The kingdom of New Ottosland occupies a small oasis in the vast Kallarapi desert, surrounded by camel-riding heathens. Founded centuries ago and subsequently forgotten by most of the world, they live and die by Tradition. The young King Lional has bold plans for the future of New Ottosland, and try as she might, his practical, headstrong sister Melissande can't talk him out of them... nor can the emissaries of the Kallarapi sultan, whom Lional antagonizes by refusing to pay the traditional tariffs for vital desert trade routes. But the king foresees a day when New Ottosland won't need to kowtow to the desert people, when they will be a force worthy of international respect and attention. All Lional needs to realize his plans is a Court Wizard, and it's up to Melissande to find him one.
The day Gerald Dunwoody accepted the job of Court Wizard of New Ottosland, he thought his troubles were over. Instead, they're just beginning... and before they're through, the factory explosion at Stuttey's will seem as insignificant as a pop cap in a playground.
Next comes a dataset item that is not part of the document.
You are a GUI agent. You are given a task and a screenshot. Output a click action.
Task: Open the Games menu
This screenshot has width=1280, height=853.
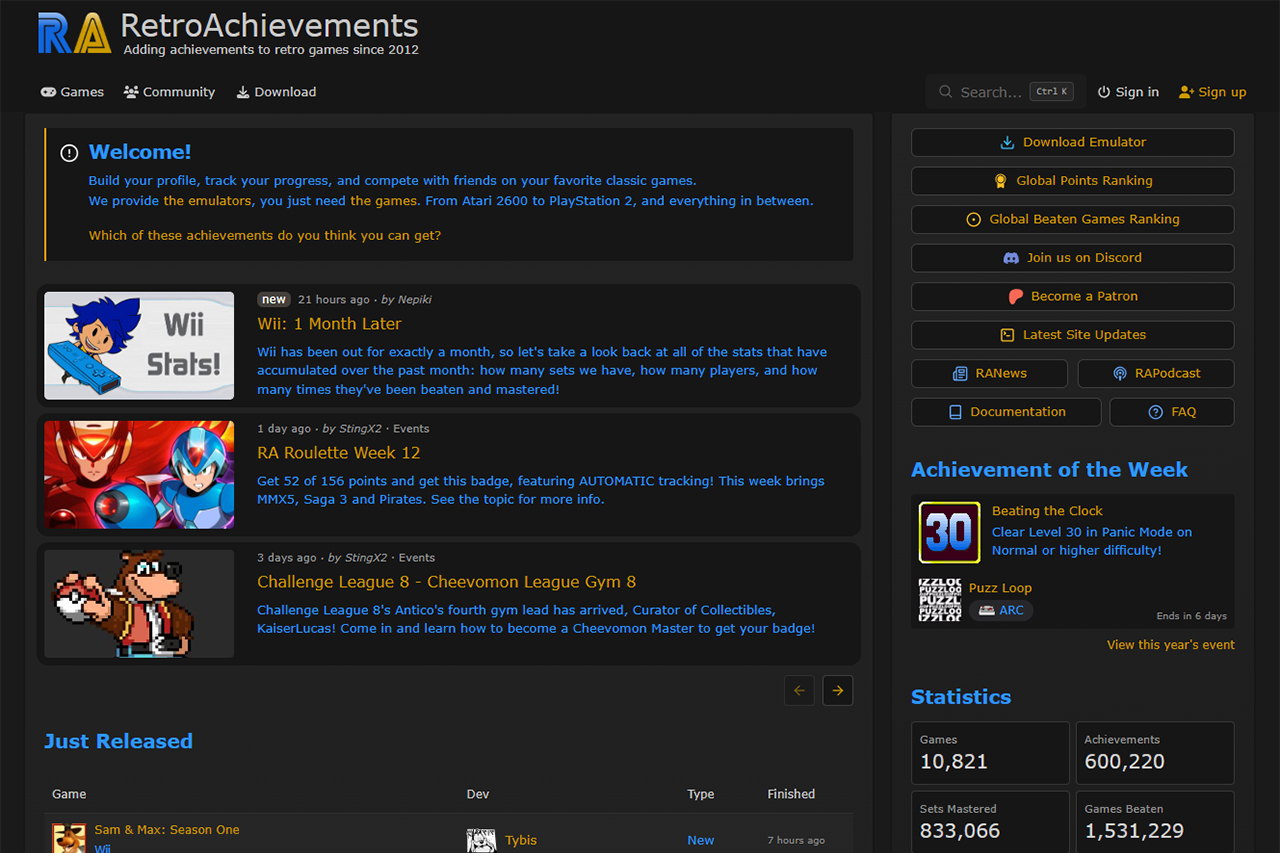(x=72, y=92)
REVIEW: This book starts out light, meandering towards goofy. Gerald, his friends and enemies, and his magic-dominated world feel clunky and caricatured. Time and again they act in ways that defied their own characters and general logic, just to get one more sarcastic line in or further the slow-building story. I found it difficult to sympathize with them for quite some time. By the time I reached the part where the emissaries of the desert nation were introduced - as infidel-hating grovelers to their triad gods - I wasn't sure I'd have the mental stamina to push through to the end. A few chapters later, the story starts taking some interesting turns. Shades of depth and darkness begin revealing themselves. Even the desert dwellers bring far more to the game board than their inauspicious introduction hints at, becoming far more than pseudo-Arab stereotypes. By the end, Gerald has visited many dark places and done many things he hadn't thought himself capable of... in good ways and bad. The very ending is pretty much foreshadowed by the title, but otherwise the story came to an unexpectedly satisfying conclusion. Unfortunately, the earlier clunkiness held it down in the ratings, as did some of the characters, who retained several of their more annoying traits long past the point where things went in an otherwise original direction. The worst offender was Gerald's sort-of-girlfriend Reg, a witch cursed centuries ago into a bird's body; not only was her personality so shrewishly annoying that I found it hard to understand how anyone could be friends with her, but she kept contradicting her own desires not to reveal her sentient nature by firing off her ever-loaded tongue at the drop of a proverbial hat. I don't expect I'll follow the rest of the trilogy, but I wouldn't rule the possibility out if I found a cheap enough copy of Book 2.